## Metin
Sami Kohen

Sami Kohen

skohen@milliyet.com.tr

Tüm Yazıları
Haberin Devamı

       ABD'nin Kıbrıs işinin peşini bırakacağı izlenimini taşıyanlar varsa, Thomas Miller'in yeni Lefkoşa - Atina turnesini izlesin veya hareketinden önce Washington'daki makamında bu satırların yazarına söylediklerine kulak kabartsın...
"Bu defteri kesinlikle kapanmış saymıyorum" diyor ABD Dışişleri Bakanlığı'nın Kıbrıs Koordinatörü. "Umarım taraflar da öyle düşünüyordur... Tek yol, müzakere ile bir çözüme ulaşmaktır. Yeni fırsatlar yaratmak zorundayız..."

## Görevler
**1)** Kıbrıs yazısında adı geçen şehirlerin hepsi hangileri?
**2)** Kıbrıs yazısında "skohen@milliyet.com.tr" ile başlayıp "söylediklerine kulak kabartsın..." ile biten bölümü aynen tekrarlar mısın?
Aşağıdaki satırlar, Kıbrıs yazısından bağımsız ayrı bir malzemedir.

(Bir derlemeden satırlar)
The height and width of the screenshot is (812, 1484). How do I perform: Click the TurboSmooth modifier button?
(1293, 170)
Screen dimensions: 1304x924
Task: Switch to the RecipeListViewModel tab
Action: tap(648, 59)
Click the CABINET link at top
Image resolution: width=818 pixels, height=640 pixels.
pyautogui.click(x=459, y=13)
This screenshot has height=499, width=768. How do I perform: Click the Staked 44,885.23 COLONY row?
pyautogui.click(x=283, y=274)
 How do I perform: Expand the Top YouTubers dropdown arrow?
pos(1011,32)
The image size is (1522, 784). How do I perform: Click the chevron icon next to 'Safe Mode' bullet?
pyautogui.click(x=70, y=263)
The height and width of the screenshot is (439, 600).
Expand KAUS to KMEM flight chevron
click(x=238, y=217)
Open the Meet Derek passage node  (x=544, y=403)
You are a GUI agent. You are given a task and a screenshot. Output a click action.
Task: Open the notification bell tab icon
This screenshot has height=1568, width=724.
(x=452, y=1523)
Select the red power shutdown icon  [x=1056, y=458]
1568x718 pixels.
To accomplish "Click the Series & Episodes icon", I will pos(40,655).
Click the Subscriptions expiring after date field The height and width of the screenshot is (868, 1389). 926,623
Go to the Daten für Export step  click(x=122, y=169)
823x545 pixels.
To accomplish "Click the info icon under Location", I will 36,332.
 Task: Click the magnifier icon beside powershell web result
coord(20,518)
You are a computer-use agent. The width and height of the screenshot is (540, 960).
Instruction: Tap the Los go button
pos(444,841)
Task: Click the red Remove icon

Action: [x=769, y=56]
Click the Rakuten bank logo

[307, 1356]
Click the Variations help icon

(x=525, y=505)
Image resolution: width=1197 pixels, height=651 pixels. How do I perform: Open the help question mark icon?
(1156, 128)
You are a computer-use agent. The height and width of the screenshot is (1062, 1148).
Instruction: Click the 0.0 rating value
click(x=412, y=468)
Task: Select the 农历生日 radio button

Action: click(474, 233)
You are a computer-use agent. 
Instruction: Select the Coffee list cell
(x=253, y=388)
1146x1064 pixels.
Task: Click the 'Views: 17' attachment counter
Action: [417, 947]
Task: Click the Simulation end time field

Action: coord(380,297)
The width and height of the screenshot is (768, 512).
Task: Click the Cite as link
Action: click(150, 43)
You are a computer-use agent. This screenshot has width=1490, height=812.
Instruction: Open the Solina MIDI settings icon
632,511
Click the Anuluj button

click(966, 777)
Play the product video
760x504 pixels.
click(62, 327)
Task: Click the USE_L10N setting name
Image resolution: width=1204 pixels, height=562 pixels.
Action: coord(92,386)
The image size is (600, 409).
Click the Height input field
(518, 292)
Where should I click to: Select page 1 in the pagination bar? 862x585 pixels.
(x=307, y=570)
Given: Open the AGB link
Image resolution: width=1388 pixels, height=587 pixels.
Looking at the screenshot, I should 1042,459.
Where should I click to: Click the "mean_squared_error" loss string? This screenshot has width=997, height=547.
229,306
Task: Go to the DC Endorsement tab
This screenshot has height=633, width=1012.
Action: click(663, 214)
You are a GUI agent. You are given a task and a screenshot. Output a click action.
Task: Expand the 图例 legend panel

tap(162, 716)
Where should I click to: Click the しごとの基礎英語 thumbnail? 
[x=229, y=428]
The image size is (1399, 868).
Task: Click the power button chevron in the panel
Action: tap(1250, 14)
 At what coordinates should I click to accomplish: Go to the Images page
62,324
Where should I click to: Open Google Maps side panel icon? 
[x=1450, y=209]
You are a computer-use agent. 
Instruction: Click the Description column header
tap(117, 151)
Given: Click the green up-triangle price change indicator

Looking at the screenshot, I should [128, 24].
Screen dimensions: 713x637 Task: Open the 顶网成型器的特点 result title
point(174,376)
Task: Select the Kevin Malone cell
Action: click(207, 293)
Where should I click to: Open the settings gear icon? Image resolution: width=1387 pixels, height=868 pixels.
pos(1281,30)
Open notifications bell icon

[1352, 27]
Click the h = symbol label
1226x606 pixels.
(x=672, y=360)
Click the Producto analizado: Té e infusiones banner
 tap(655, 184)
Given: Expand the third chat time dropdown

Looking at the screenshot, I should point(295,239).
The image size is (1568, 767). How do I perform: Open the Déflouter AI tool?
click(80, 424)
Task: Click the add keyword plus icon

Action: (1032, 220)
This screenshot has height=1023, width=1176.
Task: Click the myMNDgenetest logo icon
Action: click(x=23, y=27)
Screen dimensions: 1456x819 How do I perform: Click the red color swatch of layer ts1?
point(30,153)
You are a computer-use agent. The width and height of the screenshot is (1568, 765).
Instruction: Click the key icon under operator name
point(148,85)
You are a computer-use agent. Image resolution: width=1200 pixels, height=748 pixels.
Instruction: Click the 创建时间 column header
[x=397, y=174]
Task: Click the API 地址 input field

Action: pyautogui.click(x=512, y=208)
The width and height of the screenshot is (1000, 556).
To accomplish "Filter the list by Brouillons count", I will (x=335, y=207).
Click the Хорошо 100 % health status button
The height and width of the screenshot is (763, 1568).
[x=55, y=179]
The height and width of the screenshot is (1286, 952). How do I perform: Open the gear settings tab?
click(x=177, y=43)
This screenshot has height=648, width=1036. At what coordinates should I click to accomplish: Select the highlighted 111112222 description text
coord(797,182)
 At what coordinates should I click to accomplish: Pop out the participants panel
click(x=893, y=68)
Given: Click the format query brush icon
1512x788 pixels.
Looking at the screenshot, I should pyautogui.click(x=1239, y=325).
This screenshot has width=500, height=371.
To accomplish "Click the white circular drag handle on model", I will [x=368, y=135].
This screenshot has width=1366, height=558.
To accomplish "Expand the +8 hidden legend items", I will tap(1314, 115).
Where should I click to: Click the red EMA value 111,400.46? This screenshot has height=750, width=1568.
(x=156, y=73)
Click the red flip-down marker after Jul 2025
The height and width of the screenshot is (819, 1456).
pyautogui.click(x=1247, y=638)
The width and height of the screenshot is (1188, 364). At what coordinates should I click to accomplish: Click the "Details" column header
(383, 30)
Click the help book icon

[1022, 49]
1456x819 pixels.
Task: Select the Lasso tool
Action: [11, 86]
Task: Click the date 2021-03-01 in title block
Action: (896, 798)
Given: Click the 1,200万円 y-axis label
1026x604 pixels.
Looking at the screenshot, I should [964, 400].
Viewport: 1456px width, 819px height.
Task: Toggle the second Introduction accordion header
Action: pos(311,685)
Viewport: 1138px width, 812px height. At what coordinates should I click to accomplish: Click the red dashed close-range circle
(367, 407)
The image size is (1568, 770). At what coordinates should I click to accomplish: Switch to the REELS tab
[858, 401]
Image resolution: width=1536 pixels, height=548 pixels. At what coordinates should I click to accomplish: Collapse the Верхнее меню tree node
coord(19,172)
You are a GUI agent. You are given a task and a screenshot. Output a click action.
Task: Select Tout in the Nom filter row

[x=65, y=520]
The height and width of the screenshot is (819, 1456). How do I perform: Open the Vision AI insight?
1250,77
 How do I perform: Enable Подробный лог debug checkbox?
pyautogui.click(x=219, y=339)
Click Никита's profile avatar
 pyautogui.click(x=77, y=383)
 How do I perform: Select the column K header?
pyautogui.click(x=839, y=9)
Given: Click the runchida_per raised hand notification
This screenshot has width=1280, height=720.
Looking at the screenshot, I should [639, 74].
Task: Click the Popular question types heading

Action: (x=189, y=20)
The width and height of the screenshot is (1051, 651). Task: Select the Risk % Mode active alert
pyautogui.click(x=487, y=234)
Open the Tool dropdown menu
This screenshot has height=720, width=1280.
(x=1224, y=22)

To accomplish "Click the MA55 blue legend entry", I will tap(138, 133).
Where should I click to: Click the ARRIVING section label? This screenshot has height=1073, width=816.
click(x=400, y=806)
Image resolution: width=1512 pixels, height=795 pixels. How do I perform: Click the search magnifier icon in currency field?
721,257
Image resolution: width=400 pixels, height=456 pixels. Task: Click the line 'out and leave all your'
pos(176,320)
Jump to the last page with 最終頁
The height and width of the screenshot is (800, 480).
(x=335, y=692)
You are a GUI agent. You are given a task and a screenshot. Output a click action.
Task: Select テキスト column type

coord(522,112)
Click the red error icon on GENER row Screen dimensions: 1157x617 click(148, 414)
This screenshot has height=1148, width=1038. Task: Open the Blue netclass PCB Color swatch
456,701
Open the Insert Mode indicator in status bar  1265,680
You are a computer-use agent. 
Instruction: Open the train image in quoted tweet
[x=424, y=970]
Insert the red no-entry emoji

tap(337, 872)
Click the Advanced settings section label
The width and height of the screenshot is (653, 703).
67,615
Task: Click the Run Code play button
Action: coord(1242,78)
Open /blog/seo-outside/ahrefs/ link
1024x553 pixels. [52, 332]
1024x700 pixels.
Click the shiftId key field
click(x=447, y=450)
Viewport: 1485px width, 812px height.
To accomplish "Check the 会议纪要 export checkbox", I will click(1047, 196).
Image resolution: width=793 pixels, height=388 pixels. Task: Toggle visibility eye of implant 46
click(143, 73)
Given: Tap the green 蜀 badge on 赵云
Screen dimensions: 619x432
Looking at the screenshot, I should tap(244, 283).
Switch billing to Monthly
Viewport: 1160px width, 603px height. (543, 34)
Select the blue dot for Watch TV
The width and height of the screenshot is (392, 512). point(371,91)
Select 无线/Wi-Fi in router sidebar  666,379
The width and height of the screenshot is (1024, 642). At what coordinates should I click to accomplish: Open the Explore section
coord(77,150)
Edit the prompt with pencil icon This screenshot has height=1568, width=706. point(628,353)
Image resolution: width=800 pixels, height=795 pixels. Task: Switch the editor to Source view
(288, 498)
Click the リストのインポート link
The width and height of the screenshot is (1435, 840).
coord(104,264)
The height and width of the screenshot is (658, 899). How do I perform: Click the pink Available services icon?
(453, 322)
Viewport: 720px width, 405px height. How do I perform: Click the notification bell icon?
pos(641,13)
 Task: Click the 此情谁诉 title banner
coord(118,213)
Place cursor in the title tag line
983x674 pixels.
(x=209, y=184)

## Görev çözümleri
**1)** Lefkoşa, Atina, Washington

**2)**
skohen@milliyet.com.tr

Tüm Yazıları
Haberin Devamı

       ABD'nin Kıbrıs işinin peşini bırakacağı izlenimini taşıyanlar varsa, Thomas Miller'in yeni Lefkoşa - Atina turnesini izlesin veya hareketinden önce Washington'daki makamında bu satırların yazarına söylediklerine kulak kabartsın...